Pero ahora fue diferente. Caparrós —además de cumplir su tarea— se había propuesto vencer a la altura. La derrotó, no con el talante de un superhéroe; sí con el semblante de una terca voluntad de hierro, forjada al calor de la constancia que nos regala la experiencia, propia del buen periodista que se hace amigo del tiempo, en cuyas alas podrá descubrir los mundos que le aguardan.

Entiendo que era un reto personal. A mi juicio, fue más allá: se hospedó también en la ciudad de El Alto. Al saberlo, y a modo de broma, me animé a decirle “Caporrós”. Uní el adjetivo capo (experto en cierta materia) con la parte final de su apellido ‘rrós’. Le divirtió mi ocurrencia.

Sabemos que el oficio del reportero requiere de ciertos retos. Sé que al supuesto miedo de alguna cobertura no solo se lo enfrenta mirándole a la cara. Uno de los principios del periodismo exige que para escribir sobre algo, hay que conocerlo. Cumplir ese postulado ante climas adversos no es un acto de heroísmo; es la obligación del periodista. Habría que añadir a su cuota de triunfos que este cronista pudo ver a la muerte de cerca cuando le tocó entrevistar a miembros de las entonces Fuerzas Armadas Revolucionarias de Colombia (FARC).
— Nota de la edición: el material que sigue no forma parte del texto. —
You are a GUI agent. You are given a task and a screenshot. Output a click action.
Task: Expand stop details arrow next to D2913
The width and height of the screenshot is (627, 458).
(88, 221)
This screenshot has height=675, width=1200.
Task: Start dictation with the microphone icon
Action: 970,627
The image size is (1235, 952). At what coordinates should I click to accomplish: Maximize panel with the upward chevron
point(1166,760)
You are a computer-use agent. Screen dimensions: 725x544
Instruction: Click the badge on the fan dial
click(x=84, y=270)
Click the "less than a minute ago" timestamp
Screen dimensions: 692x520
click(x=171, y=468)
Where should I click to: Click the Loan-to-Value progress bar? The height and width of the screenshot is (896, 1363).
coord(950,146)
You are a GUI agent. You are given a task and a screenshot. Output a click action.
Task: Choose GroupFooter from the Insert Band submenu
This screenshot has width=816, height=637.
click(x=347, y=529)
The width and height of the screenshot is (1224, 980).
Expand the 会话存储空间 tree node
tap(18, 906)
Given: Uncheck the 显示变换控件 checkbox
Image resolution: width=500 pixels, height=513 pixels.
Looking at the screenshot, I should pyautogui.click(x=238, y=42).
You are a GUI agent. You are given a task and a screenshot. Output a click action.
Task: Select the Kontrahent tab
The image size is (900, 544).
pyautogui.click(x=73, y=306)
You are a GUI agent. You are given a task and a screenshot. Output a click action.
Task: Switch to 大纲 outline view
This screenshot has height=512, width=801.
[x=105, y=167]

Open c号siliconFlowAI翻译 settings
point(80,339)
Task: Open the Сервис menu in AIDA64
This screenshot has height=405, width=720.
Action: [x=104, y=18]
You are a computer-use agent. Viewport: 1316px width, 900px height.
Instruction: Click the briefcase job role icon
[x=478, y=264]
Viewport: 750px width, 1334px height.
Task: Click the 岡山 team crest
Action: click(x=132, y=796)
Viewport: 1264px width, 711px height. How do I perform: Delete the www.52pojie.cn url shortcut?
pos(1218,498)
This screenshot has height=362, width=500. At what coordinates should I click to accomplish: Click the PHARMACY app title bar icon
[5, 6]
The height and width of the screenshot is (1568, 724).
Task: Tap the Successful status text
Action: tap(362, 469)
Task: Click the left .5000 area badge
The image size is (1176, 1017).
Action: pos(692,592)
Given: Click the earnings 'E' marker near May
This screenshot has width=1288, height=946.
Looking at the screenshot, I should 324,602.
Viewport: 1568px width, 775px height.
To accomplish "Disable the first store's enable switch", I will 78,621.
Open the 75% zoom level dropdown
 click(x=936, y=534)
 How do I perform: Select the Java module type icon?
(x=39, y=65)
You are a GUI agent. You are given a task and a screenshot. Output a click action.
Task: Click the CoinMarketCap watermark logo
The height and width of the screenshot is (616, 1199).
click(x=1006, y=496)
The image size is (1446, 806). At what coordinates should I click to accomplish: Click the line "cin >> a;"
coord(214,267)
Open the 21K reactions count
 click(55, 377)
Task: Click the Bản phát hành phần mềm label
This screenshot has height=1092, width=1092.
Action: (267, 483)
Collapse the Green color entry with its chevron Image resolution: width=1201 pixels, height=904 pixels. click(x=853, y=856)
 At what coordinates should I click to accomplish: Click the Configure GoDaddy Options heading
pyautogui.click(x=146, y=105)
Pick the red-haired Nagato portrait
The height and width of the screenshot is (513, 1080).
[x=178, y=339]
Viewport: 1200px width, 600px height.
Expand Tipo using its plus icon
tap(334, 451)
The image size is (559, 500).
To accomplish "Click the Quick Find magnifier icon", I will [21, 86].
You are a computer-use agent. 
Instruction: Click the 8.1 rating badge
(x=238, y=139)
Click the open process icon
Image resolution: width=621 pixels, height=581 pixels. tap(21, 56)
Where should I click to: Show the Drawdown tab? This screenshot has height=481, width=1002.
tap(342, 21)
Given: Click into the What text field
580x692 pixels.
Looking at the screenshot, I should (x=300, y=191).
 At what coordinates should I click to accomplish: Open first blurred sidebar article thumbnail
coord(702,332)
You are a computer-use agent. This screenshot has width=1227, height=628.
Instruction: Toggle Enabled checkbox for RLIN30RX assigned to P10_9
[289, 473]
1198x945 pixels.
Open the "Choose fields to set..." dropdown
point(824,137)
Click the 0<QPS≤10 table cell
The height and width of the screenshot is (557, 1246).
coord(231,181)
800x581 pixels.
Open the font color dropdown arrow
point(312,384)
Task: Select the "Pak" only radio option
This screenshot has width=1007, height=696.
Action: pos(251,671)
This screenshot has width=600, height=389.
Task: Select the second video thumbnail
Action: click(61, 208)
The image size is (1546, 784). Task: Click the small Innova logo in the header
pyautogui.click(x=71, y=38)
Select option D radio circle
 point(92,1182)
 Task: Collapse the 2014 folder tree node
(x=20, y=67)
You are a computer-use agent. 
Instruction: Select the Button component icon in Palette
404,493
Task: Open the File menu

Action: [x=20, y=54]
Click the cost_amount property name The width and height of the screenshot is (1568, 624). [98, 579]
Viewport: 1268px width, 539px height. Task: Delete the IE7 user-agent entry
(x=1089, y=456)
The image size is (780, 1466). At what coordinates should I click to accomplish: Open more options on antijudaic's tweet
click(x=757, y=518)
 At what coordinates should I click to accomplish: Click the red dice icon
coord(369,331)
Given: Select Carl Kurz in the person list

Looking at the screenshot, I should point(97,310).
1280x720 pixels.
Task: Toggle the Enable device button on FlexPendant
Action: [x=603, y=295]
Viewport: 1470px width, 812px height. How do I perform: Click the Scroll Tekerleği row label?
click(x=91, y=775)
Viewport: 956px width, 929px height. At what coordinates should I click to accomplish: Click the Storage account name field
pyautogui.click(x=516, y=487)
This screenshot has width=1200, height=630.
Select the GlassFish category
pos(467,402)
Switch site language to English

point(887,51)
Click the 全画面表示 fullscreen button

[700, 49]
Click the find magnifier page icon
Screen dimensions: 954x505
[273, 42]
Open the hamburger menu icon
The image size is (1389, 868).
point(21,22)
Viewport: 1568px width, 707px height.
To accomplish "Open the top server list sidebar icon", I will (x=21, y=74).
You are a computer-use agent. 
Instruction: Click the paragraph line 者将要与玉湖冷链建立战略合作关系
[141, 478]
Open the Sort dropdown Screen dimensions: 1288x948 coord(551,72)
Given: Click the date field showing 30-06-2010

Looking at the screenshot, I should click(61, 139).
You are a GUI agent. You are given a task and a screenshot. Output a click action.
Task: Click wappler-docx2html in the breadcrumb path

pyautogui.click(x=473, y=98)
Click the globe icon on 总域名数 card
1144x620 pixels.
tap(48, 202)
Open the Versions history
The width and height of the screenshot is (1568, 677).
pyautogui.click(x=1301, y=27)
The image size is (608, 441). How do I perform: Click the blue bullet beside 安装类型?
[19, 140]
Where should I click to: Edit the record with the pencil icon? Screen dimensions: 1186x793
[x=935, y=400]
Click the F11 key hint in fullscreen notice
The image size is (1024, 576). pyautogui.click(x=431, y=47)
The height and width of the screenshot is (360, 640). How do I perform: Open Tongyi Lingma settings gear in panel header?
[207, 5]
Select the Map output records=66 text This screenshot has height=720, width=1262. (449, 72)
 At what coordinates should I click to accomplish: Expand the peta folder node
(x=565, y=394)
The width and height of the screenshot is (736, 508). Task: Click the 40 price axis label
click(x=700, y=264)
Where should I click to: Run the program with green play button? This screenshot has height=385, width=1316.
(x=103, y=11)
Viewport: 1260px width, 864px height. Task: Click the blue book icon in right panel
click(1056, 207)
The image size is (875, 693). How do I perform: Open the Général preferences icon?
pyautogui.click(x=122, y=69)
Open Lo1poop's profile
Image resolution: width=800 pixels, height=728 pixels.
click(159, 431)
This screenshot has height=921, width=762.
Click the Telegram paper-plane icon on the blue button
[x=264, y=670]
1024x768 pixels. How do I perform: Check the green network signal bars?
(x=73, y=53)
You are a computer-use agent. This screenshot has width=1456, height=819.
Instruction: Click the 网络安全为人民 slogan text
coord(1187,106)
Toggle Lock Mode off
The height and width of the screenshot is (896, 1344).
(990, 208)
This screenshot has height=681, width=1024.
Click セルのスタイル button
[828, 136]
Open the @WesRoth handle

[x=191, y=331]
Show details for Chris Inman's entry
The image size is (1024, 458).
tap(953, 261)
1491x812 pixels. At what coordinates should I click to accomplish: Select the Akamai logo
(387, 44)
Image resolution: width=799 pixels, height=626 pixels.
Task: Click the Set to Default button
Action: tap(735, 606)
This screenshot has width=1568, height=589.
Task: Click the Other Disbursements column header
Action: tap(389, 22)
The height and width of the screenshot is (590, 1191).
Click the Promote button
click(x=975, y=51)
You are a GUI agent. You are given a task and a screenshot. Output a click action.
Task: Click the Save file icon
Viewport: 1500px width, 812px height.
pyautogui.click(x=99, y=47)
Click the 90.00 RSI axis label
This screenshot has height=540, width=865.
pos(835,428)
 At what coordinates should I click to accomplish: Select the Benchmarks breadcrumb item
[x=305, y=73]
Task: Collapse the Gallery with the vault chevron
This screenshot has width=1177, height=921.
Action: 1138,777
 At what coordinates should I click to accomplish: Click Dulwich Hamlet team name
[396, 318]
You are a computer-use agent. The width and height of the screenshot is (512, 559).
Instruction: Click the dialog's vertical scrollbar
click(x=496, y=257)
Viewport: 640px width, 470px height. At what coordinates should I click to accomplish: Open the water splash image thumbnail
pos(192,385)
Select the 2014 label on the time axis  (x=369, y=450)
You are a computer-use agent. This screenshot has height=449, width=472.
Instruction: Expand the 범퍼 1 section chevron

Pero en aquella noche fría de nuestra cena no vi en su rostro sonriente de mostachos educados la arrogancia del triunfo, de ese que te deja en punto y aparte. Al contrario, aún intuyo en que su respeto hacia la altura se funda en los argumentos de una paz silente; aquella que ya no necesita de ningún verbo y de ningún adjetivo en particular.

Antes de que concluya la velada tuvimos que improvisar unas cuantas fotos para la “egoteca” del recuerdo y cuando se despidió de nosotros, aún en plena lluvia paceña, no prometió volver. Si es que lo hace, sé (y quisiera que lo sepa) que será un gusto doble estrechar su mano otra vez.